▶ _Work required_
Exact wording is needed for every line from the one holding "Given: Open the Billing section" to the end of the records below; write those lines out and omit the pictures.

-- Extracted data follows --

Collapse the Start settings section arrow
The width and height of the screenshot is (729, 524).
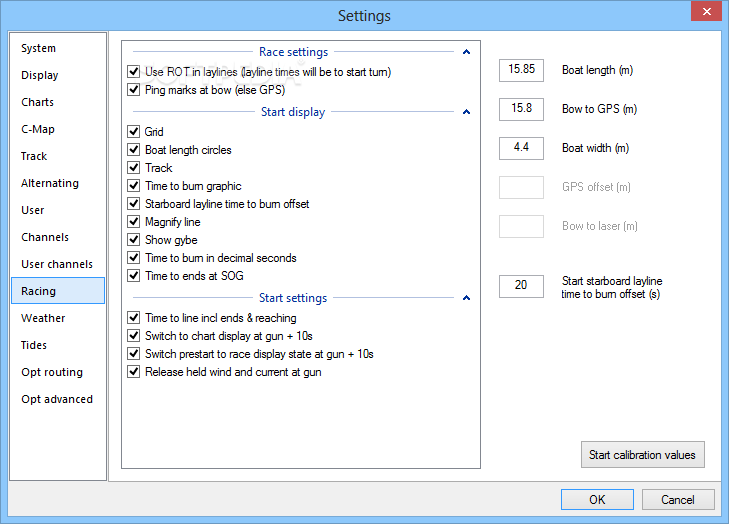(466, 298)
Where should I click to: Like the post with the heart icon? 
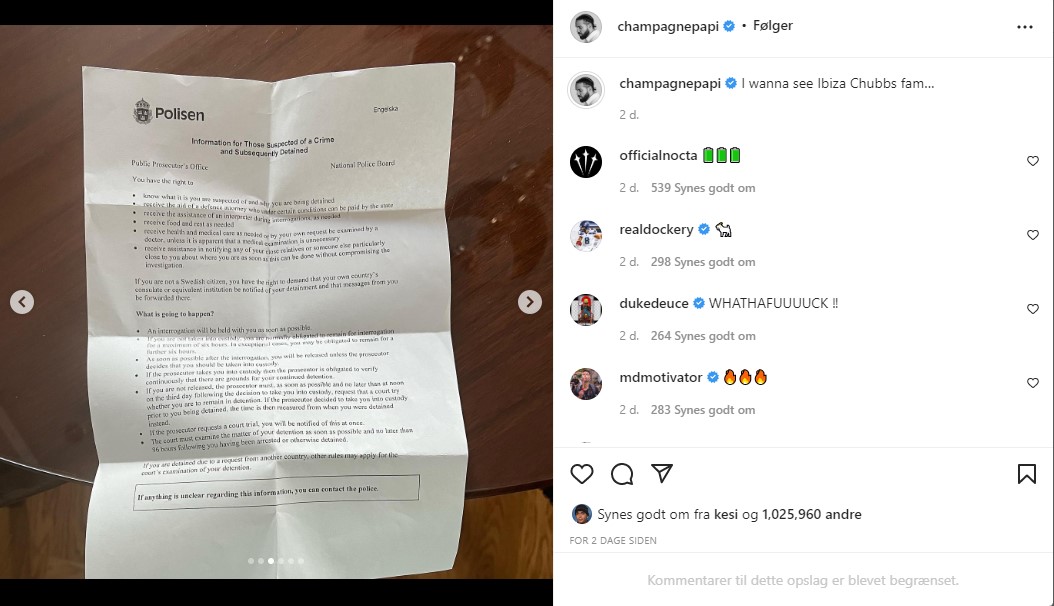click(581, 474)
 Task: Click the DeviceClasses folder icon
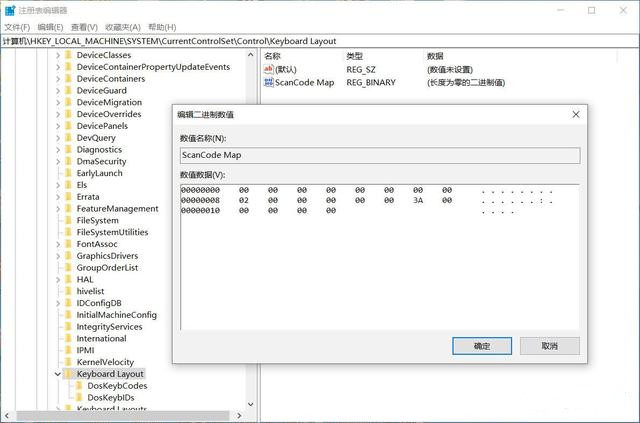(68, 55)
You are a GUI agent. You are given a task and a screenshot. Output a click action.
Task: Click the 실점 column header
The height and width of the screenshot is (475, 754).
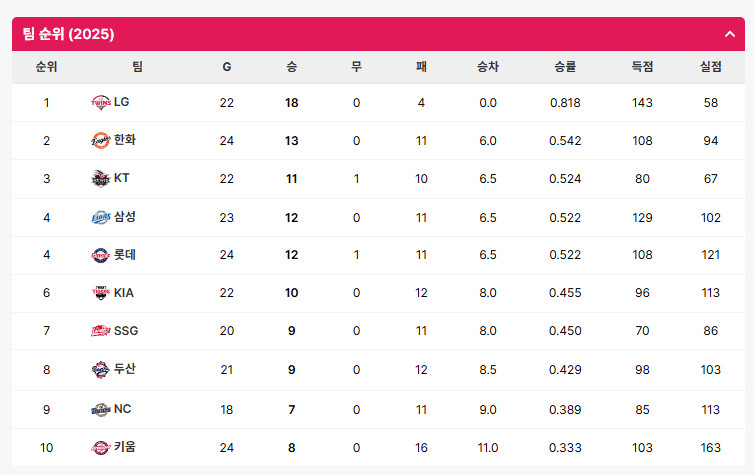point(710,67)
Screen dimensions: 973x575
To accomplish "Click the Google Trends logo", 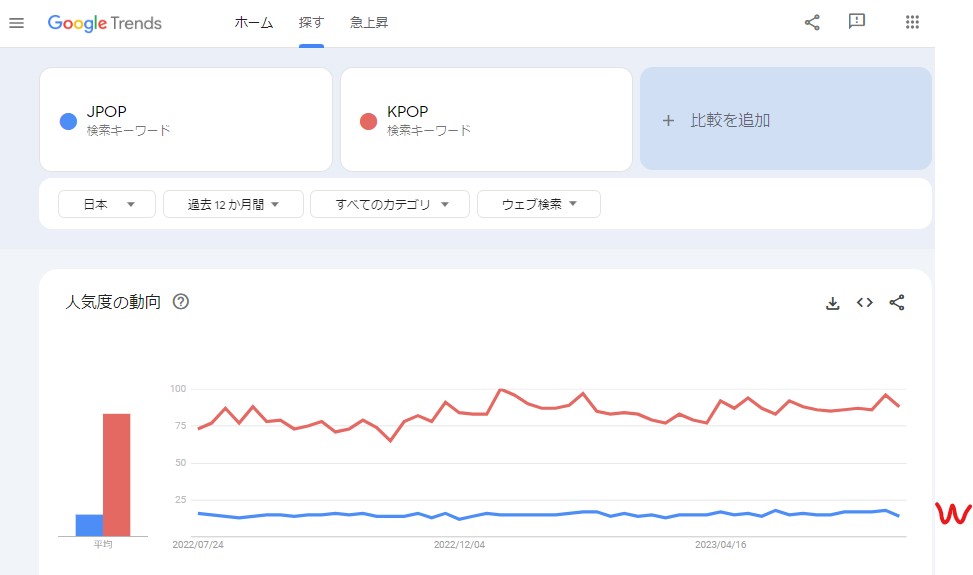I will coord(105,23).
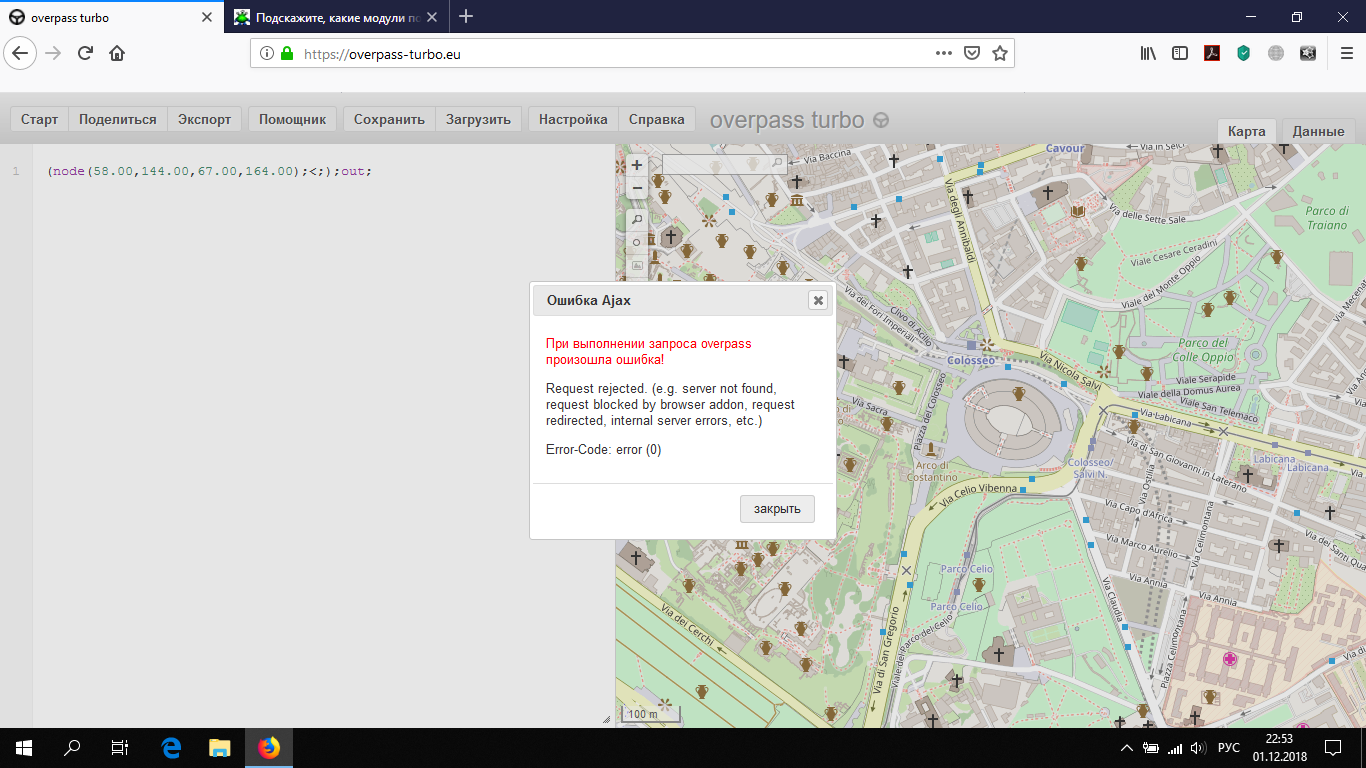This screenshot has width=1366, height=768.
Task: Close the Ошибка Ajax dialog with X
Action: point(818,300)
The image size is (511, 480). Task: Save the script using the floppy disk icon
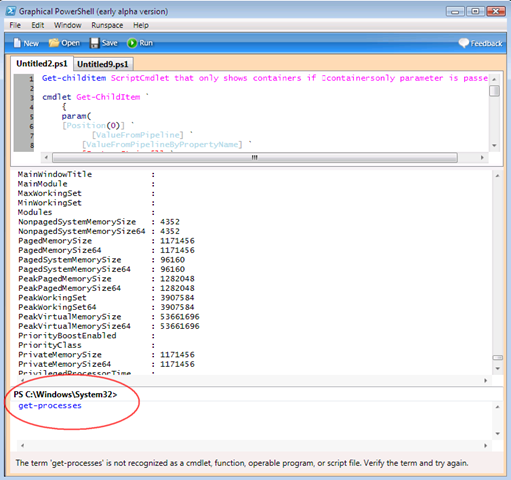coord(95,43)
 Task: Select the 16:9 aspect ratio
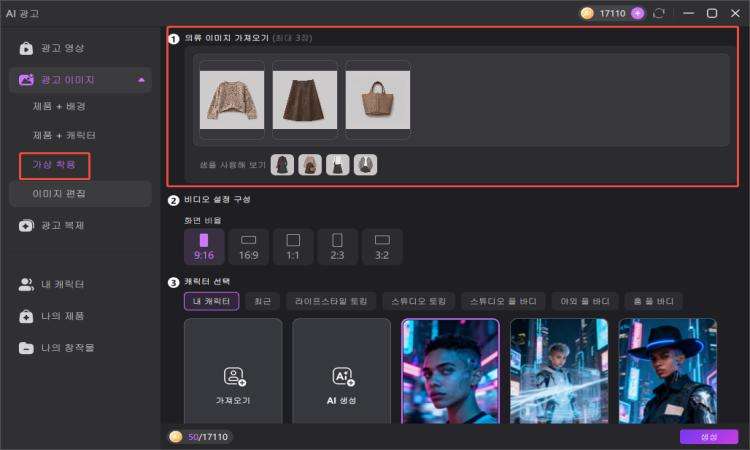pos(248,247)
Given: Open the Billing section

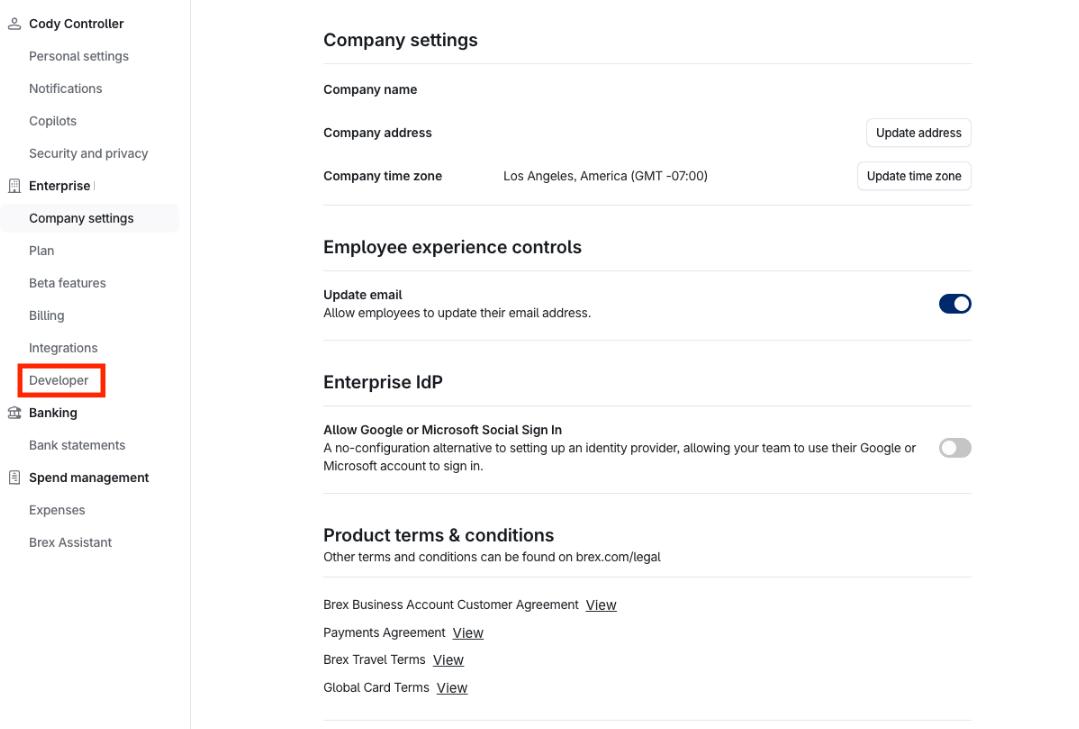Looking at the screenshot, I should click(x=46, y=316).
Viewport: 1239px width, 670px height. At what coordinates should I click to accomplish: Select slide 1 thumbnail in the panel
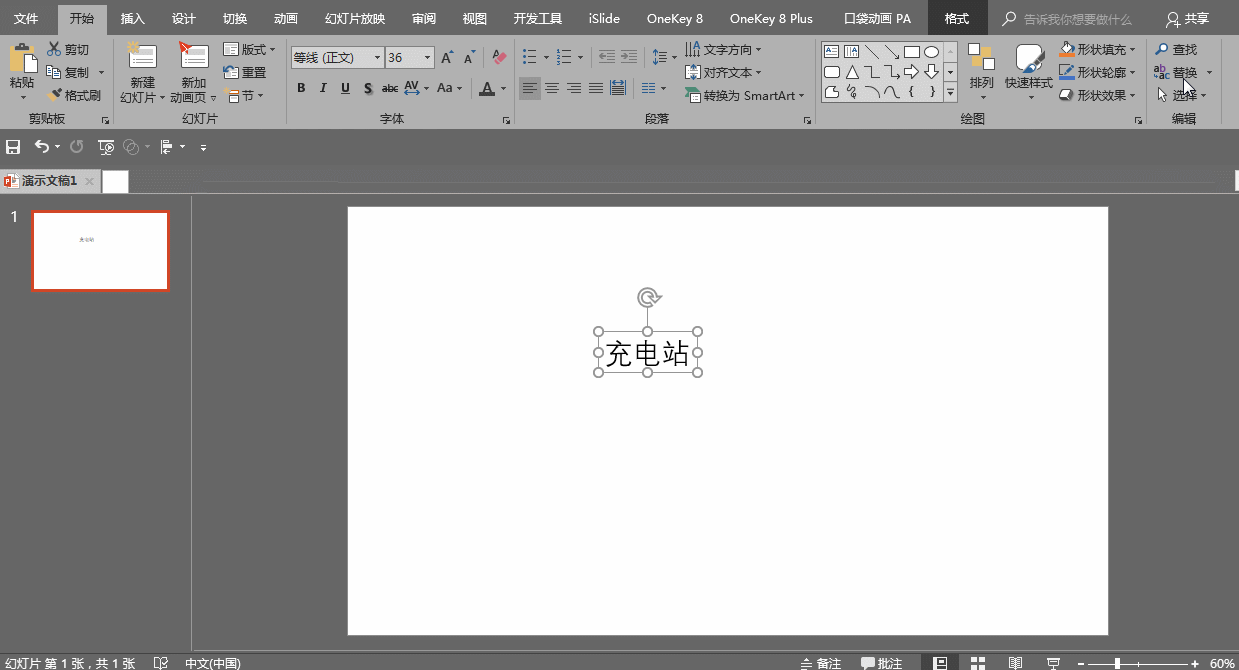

-- Extracted data concluded --

▶ _Exercise result_
Given: Open the Billing section

Looking at the screenshot, I should click(x=46, y=316).
Viewport: 1239px width, 670px height. At what coordinates should I click to accomplish: Select slide 1 thumbnail in the panel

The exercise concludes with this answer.